_BRIEF_.
Starting at the line that contains "You are a computer-use" and continuing through the end of the data, rewrite those lines with "local" changed to "remote" and everything else left as is. Omit the pictures from your answer.
-- START RECORDS SUPPLIED --
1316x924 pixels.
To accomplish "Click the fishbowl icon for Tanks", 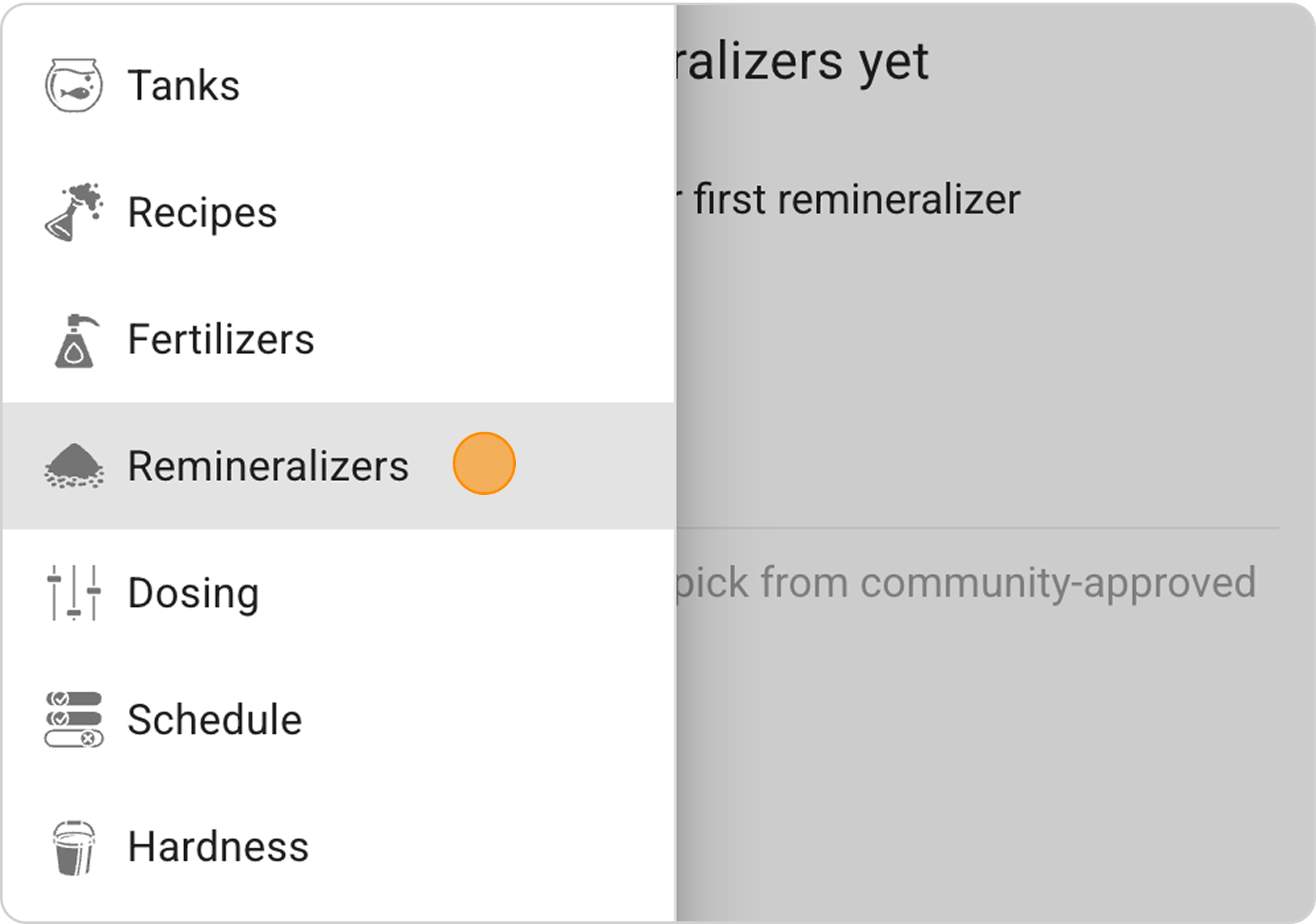I will [x=74, y=86].
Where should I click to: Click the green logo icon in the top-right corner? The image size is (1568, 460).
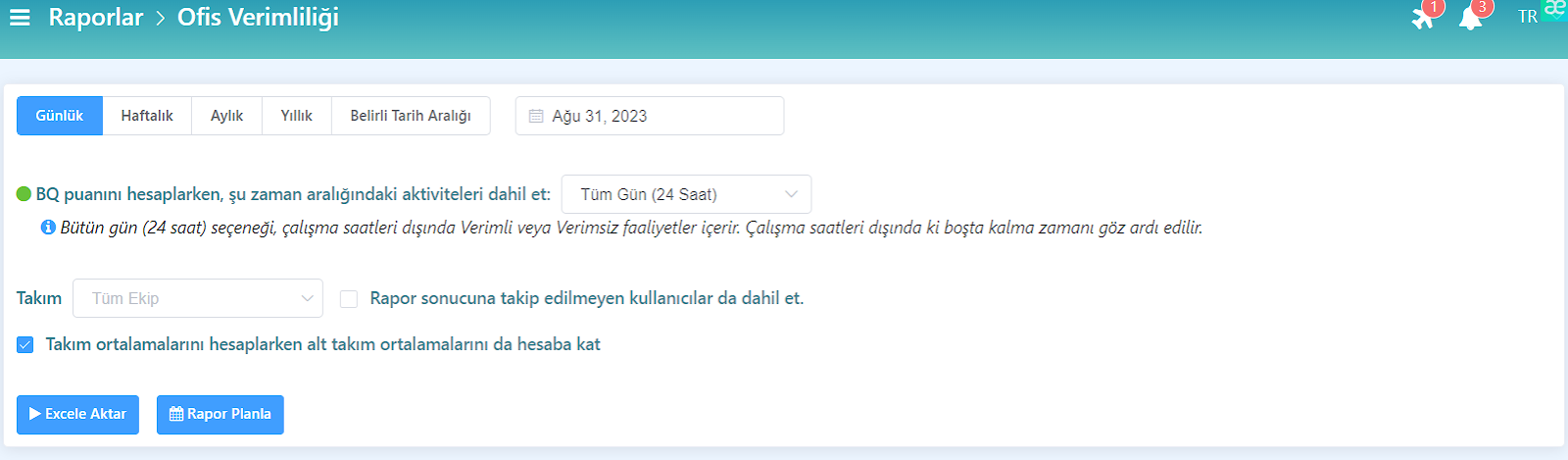point(1554,9)
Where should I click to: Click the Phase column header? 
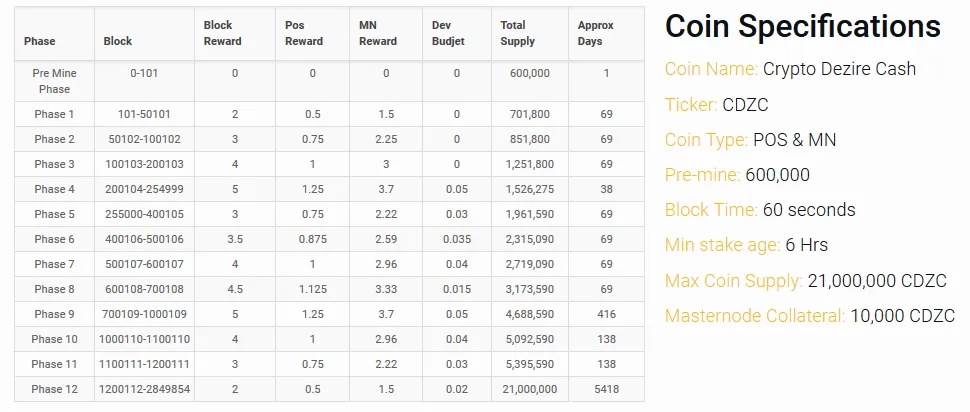tap(40, 41)
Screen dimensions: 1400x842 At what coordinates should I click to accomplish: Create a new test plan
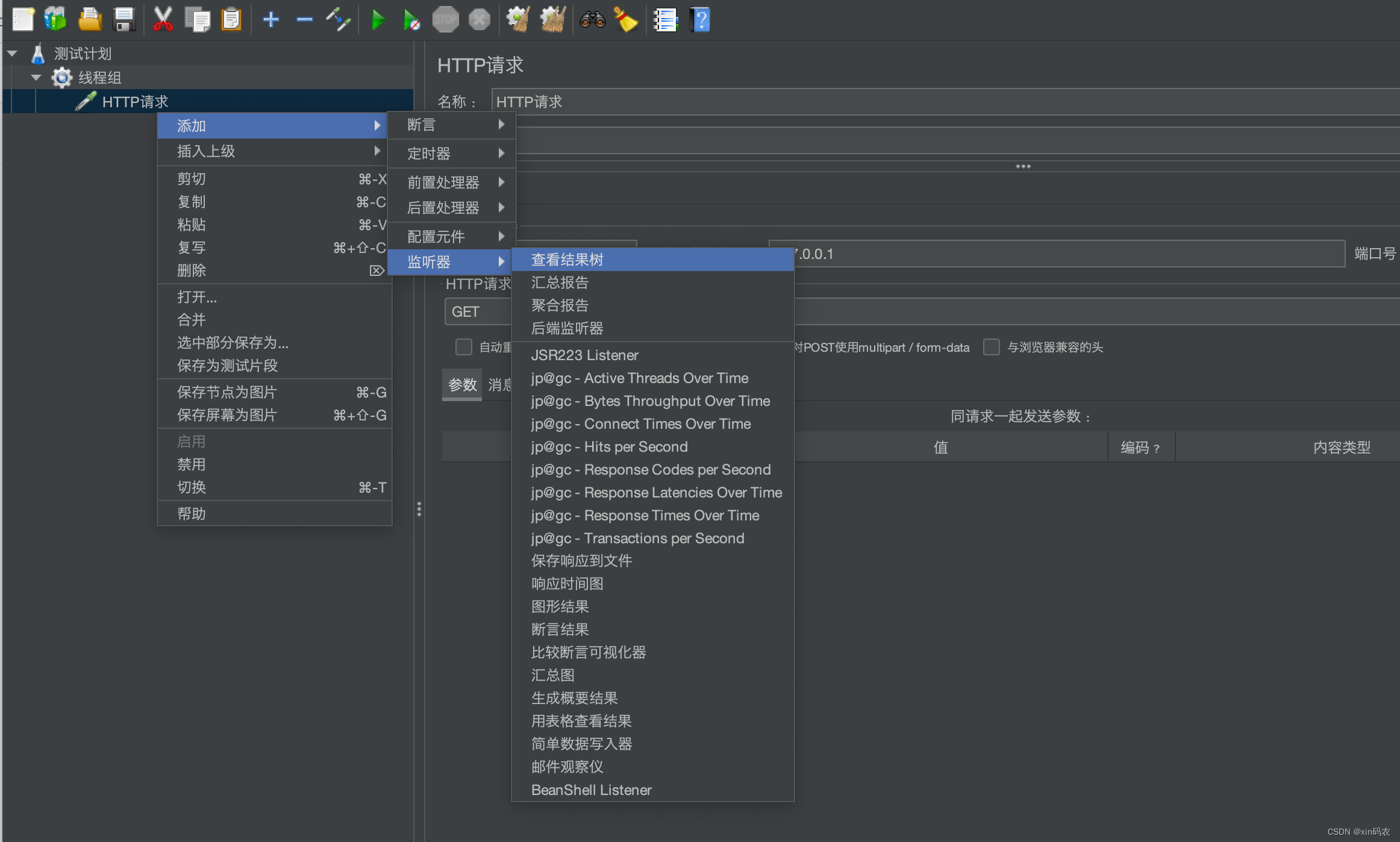[x=23, y=19]
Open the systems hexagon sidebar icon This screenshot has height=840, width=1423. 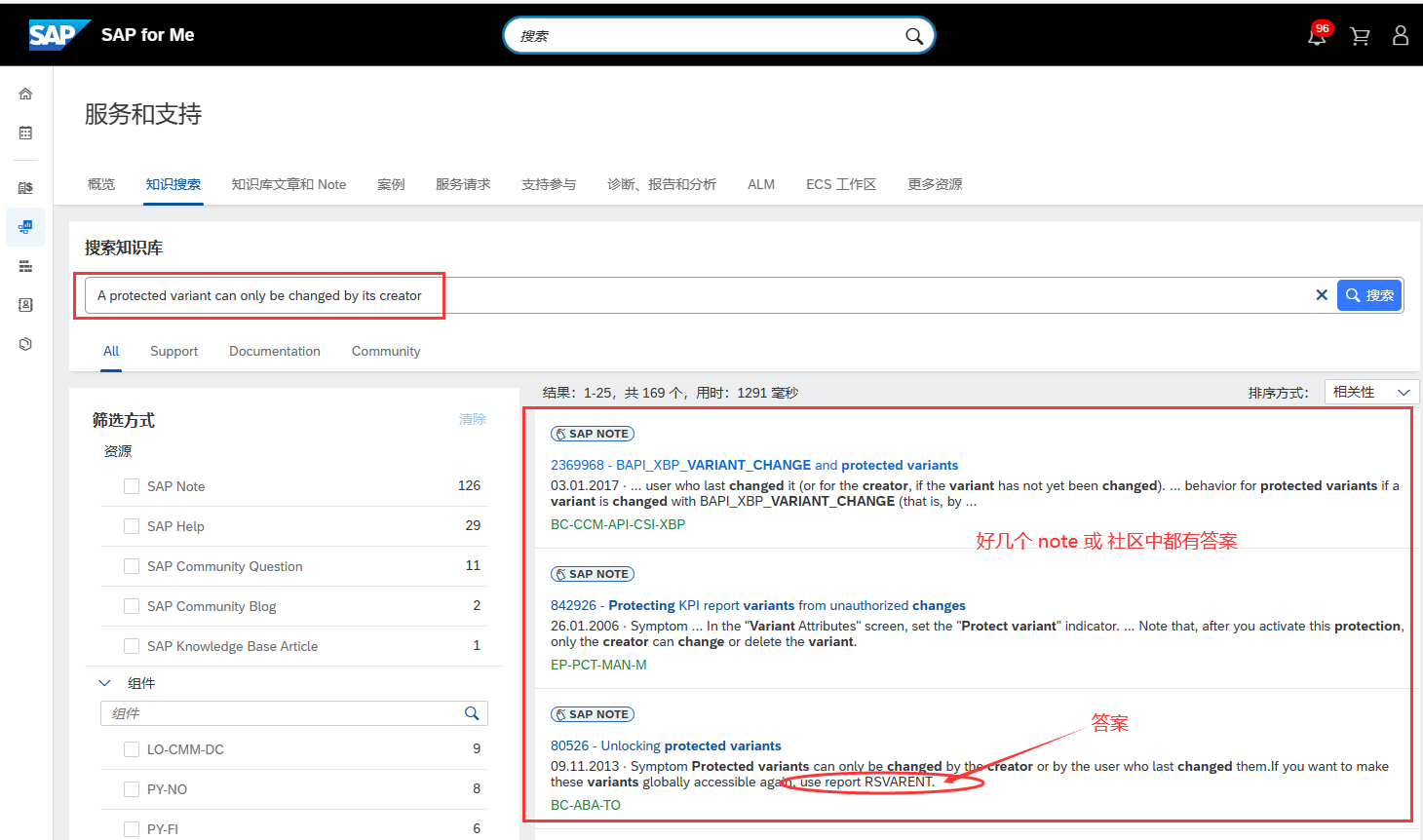pyautogui.click(x=24, y=343)
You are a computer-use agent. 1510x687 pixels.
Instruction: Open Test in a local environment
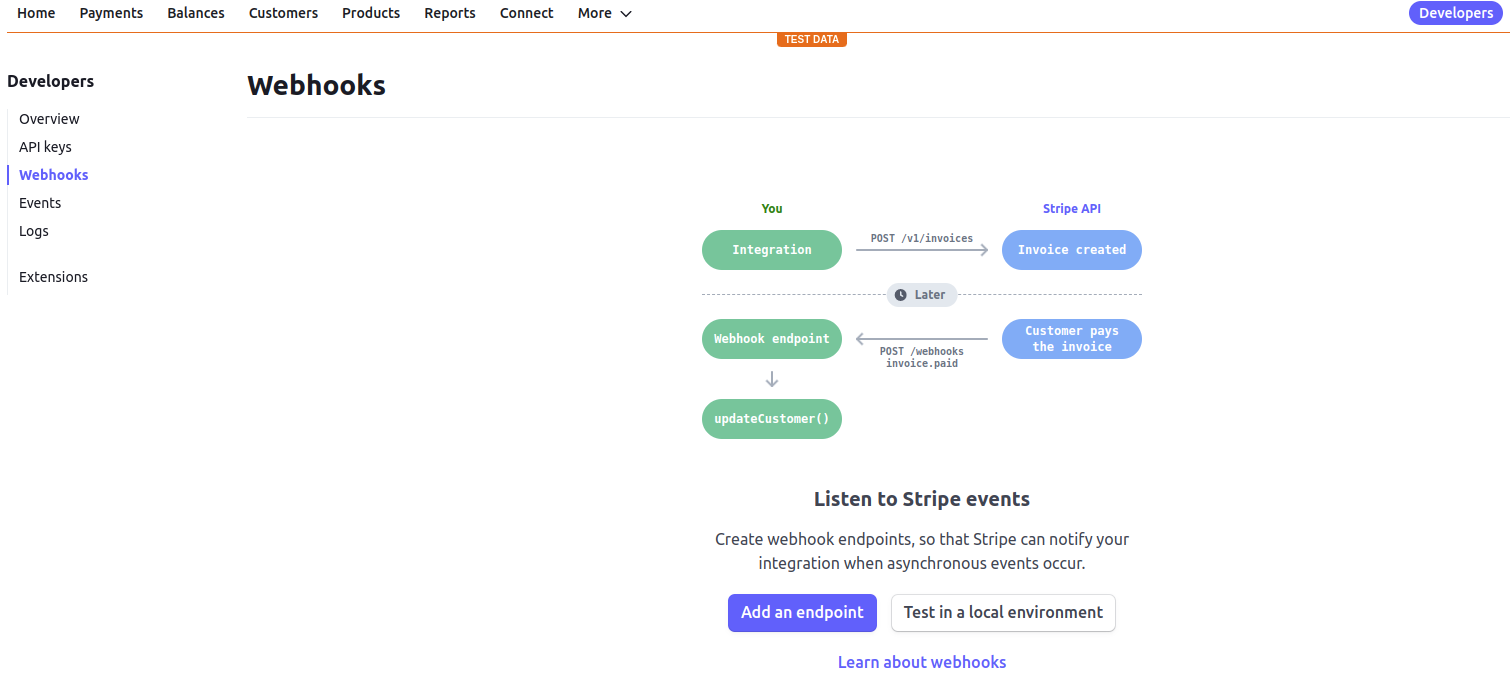point(1003,612)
-- END RECORDS SUPPLIED --
_SOLUTION BELOW_.
You are a computer-use agent. 1510x687 pixels.
Instruction: Open Test in a remote environment
point(1003,612)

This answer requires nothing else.